Eugene Danos was elated. Cadillac had accepted his proposal of marriage. The young Frenchman's highway to paradise was now assured. Together they would travel life's highways for better or worse; over roads both smooth and rough.

Cadillac, his betrothed, had just rejected Danos's rival, Fernando DeVille. There would be no Cadillac DeVille, after all. And oh boy was Fernando mad; mad as all Hell; all Dante's hell. So he planned to orchestrate a coup de ville.

DeVille wasn't the only one mad at Danos. There was Danglier who Cadillac had kept dangling on a leash and who was envious of Danos's wealth that he had inherited at such a young age.

Cadillac had cast her spell over Danglier and keep him dangling for quite a spell now.
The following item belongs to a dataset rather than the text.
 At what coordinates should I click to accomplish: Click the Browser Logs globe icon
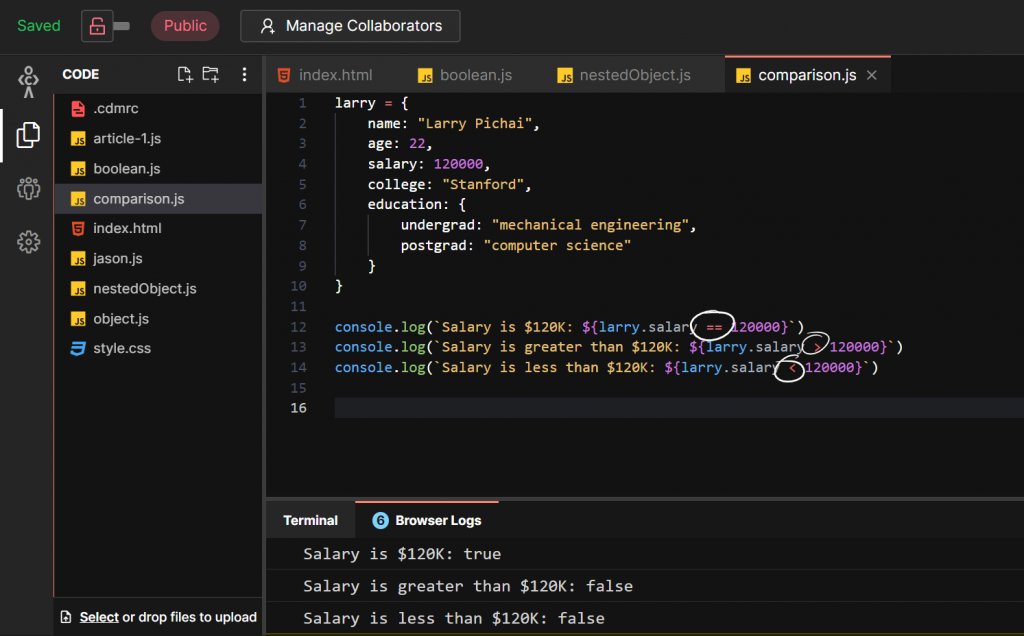tap(380, 520)
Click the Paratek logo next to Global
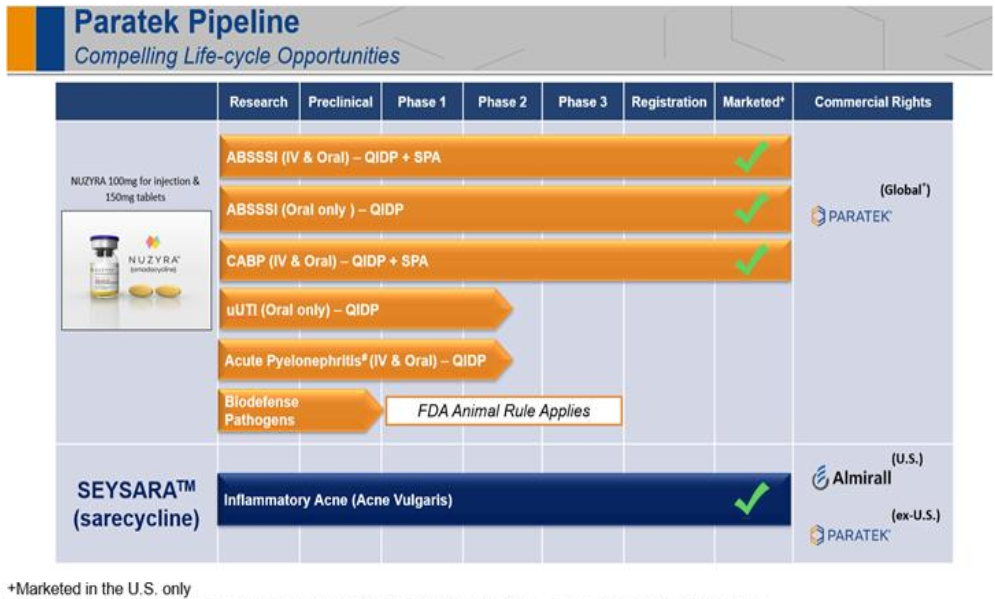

But with his elimination from the spelling bee she found him no longer engaging and broke off their engagement. Be gone with thee for I am no longer spellbound, you see. And off he went, bound no more by the bondage loving Cadillac.

And there also was Chene who was envious of Danos's higher station in life here in the south of France. Charles, Charlie to his friends, let it be known that if one ever allowed Eugene to call him Charlie, Chene would kick him in the shin and sock his chinny chin chin.

Finding out that he had once been promiscuous as a young teen, Cadillac kicks him out. "Get thee back to indoors China with all its chink chick brothels. There you will have to pay to be promiscuous, you yellow dog."

And thus it came to pass that Eugene Danos and Cadillac Monarch were at last to be wed for she had found her other suitors unsuited for her bridal bed.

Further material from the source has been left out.